Build an intelligent support bot that:
  • Monitors your Slack support channels for customer questions
  • Automatically checks ticket status in Zendesk when customers ask
  • Uses AI to respond to common questions without human intervention
  • Routes complex issues to your support team with proper context
This tutorial demonstrates real-world multi-service integration using Metorial’s MCP servers.
What you’ll learn:
  • Deploying multiple MCP servers (Slack and Zendesk)
  • Setting up OAuth for user authentication
  • Creating an AI agent that uses tools from multiple services
  • Implementing decision logic for automated responses
Before you begin:Time to complete: 15-20 minutes

Prerequisites

Before building the support bot, ensure you have:
  1. Metorial setup:
    • Active Metorial account at app.metorial.com
    • Project created in your organization
    • Metorial API key (generate in Dashboard → Home → Connect to Metorial)
  2. Slack workspace:
    • Admin access to create OAuth apps
    • Support channel where bot will listen (e.g., #customer-support)
  3. Zendesk account:
    • Admin access to create API tokens
    • Active tickets for testing
  4. AI provider:
    • OpenAI API key (GPT-4 recommended) OR
    • Anthropic API key (Claude Sonnet 4.5 recommended)
  5. Development environment:
    • Node.js 18+ (TypeScript) or Python 3.9+ installed
    • Basic knowledge of async/await patterns

Architecture Overview

The support bot follows this workflow:
  1. Listen: Monitor Slack channels for customer messages
  2. Analyze: AI determines if message is about ticket status, common question, or complex issue
  3. Act:
    • Ticket status: Query Zendesk and post status to Slack
    • Common question: AI generates and posts response to Slack
    • Complex issue: Tag support team in dedicated channel with context
Services used:
  • Slack MCP Server: Read messages, post responses, send DMs
  • Zendesk MCP Server: Search tickets, read ticket details, add internal notes
  • AI Model: Decision-making and response generation

Step 1: Deploy Slack MCP Server

Deploy the Slack MCP server from Metorial’s catalog to enable your bot to interact with Slack.
1

Navigate to Server Catalog

In the Metorial Dashboard, go to Servers and search for “Slack”.
2

Deploy Slack Server

Click the Slack server, then click Deploy ServerServer Deployment.Give your deployment a descriptive name like “Support Bot Slack”.
3

Configure OAuth (Next Step)

Note your Server Deployment ID (shown on the deployment page). You’ll need this for OAuth setup.We’ll configure Slack OAuth in Step 3.
Keep your Slack deployment ID handy. You’ll use it when setting up OAuth and writing bot code.

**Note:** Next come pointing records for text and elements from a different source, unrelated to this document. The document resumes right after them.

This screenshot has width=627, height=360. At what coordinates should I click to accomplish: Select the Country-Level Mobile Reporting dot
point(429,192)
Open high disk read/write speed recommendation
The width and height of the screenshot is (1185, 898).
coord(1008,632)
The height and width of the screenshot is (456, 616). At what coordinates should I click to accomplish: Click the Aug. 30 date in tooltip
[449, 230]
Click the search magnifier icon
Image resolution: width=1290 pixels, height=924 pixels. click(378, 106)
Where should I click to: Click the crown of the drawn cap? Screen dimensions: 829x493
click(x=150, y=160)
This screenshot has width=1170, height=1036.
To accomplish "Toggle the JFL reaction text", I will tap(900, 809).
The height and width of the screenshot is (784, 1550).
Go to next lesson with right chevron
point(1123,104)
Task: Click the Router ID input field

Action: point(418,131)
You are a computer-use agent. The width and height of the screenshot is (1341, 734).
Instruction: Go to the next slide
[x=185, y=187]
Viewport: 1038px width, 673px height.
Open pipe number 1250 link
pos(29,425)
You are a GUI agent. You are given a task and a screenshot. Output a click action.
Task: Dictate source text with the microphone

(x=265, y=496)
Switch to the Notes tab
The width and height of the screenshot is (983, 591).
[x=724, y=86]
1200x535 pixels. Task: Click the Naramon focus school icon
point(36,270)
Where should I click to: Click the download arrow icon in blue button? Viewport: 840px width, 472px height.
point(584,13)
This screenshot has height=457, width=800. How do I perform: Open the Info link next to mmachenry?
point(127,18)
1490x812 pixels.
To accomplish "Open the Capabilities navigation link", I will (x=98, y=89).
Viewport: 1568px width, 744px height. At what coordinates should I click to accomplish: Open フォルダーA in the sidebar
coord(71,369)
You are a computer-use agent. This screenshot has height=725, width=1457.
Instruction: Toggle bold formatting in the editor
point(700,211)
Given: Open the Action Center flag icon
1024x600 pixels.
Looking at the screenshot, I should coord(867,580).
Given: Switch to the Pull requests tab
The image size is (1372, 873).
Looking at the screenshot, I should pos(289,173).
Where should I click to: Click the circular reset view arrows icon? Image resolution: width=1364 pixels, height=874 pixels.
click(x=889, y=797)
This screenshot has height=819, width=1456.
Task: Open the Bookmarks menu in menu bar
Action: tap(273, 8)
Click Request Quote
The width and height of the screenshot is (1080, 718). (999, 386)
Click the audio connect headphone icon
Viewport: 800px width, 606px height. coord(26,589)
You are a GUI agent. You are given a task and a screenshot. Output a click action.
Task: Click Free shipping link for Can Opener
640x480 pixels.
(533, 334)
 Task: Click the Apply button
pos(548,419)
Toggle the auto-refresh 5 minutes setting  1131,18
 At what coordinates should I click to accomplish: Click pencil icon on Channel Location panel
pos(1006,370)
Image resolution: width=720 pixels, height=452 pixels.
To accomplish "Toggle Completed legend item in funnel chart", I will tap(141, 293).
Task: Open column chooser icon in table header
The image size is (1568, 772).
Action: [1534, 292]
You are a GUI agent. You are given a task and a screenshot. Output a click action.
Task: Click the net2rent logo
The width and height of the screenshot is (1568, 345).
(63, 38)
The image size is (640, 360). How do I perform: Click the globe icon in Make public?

Step 2: Deploy Zendesk MCP Server

Deploy the Zendesk MCP server to enable ticket querying and management.
1

Find Zendesk in Catalog

In the Metorial Dashboard, search for “Zendesk” in the Servers section.
2

Deploy Zendesk Server

Click Deploy ServerServer Deployment.Name it “Support Bot Zendesk”.
3

Configure API Authentication

Zendesk requires API token authentication:
  1. In Zendesk Admin Center, go to Apps and IntegrationsAPIsZendesk API
  2. Enable Token Access
  3. Click Add API token, give it a description (e.g., “Metorial Support Bot”)
  4. Copy the token and paste it in the Metorial deployment configuration
  5. Enter your Zendesk subdomain (e.g., yourcompany.zendesk.com)
4

Save Configuration

Click Deploy. Note your Server Deployment ID for use in the code.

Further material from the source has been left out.